_THE DATA:_
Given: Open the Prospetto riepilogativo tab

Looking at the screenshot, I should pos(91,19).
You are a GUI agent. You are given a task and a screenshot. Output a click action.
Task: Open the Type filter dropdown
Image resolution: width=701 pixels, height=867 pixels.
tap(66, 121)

_EXERCISE REQUIREMENTS:_ Reproduce each of the records above verbatim, character for character, with nothing left out.

_TASK OUTPUT:_
Given: Open the Prospetto riepilogativo tab

Looking at the screenshot, I should pos(91,19).
You are a GUI agent. You are given a task and a screenshot. Output a click action.
Task: Open the Type filter dropdown
Image resolution: width=701 pixels, height=867 pixels.
tap(66, 121)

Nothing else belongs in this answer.